Mr. Smith in response said, “To in any way contend that a privately funded backstop is somehow a 'subsidy,' is flat out wrong. We are supporting a privately funded federal backstop with money coming from the revenues of participating insurance companies,” he said. “A simple reading of HR 4366 would have shown the AIA that our proposal in no way provides a subsidy to anyone,” he said.
Julie Rochman, a spokesperson for the AIA, argued the bill would indeed involve a subsidy, but added that the group's opposition was more based on the notion that HR 4366 would impose a government solution on a risk the private market is capable of covering.
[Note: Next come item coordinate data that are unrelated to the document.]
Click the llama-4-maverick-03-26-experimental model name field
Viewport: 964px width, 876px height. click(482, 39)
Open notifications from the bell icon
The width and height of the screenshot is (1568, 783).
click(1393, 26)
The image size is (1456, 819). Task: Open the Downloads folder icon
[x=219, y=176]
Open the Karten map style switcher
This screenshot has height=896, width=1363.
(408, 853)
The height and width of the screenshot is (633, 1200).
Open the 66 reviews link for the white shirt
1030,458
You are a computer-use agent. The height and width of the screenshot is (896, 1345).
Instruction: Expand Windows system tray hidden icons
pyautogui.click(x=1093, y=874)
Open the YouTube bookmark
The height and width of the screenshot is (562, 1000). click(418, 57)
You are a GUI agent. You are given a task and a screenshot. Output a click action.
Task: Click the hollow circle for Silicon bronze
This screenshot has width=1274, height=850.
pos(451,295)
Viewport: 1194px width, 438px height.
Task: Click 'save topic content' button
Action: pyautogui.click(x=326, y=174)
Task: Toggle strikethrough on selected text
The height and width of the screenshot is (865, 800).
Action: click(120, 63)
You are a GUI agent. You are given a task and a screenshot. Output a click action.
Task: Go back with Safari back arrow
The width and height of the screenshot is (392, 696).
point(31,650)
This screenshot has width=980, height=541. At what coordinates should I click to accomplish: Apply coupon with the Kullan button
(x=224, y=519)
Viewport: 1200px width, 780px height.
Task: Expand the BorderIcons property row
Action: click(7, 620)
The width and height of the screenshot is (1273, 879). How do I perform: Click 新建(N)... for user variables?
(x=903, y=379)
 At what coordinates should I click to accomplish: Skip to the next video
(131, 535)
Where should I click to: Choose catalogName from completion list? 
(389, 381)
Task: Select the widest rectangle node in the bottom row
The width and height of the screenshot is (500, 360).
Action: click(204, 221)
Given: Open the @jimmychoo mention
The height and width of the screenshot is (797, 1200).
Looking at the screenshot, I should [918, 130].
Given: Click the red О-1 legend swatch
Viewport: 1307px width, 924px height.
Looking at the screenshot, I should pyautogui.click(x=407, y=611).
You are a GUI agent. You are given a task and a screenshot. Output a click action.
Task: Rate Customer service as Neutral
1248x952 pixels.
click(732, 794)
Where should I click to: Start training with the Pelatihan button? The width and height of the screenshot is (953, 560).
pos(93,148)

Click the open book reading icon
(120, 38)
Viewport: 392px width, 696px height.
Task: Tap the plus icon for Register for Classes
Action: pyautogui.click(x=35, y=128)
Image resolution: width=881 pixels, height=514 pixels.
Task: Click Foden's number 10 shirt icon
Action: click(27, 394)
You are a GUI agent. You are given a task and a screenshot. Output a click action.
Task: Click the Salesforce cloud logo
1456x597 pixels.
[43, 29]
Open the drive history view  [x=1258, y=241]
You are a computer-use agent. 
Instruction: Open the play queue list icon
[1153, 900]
“The private market has worked and can continue to work as long as insurers have the tools” to adequately assess the risks, such as modeling, she said.
Additionally, Ms. Rochman noted, a government-administered pool would increase the risk of taxpayers being forced to cover for losses. “In the private market, a reinsurer is supposed to determine how much to charge for a risk. If they are wrong, then the reinsurer is responsible for the loss,” she said. “If a federal program guesses too low, then the taxpayers bear those losses.”
A perfect example of this, she said, can be seen in the National Flood Insurance Program, which has been forced to borrow money over the past few years to cover losses from a series of major hurricanes.
Although the NFIP is required by law to repay what it borrows, Ms. Rochman noted that “nobody expects” it will do so for the $20 billion it has needed to cover losses stemming from Hurricanes Katrina and Rita.
ProtectingAmerica.org also said it was questioning the motives behind the AIA's criticisms, drawing a contrast between the proposal and the recently extended Terrorism Risk Insurance Act, which provides federal support when insurers' terrorism losses pass a certain point.
“It is interesting that on the one hand, the AIA is in full support of a taxpayer subsidy for terrorism coverage for the commercial insurance market, yet it opposes a privately funded backstop for the homeowners market,” said Mr. Smith. “We think homeowners need protection.”
Ms. Rochman countered that the two are entirely different, in that insurers have tools for gauging catastrophe risk, such as models and loss data, while terrorism remains inherently unpredictable.
“After 9/11, the reinsurance market for terrorism risk collapsed,” she said. “After the hurricanes, $21 billion in capital was added to the market.”
The catastrophe fund concept has also come under criticism by the National Association of Mutual Insurance Companies and the Property Casualty Insurers Association of America.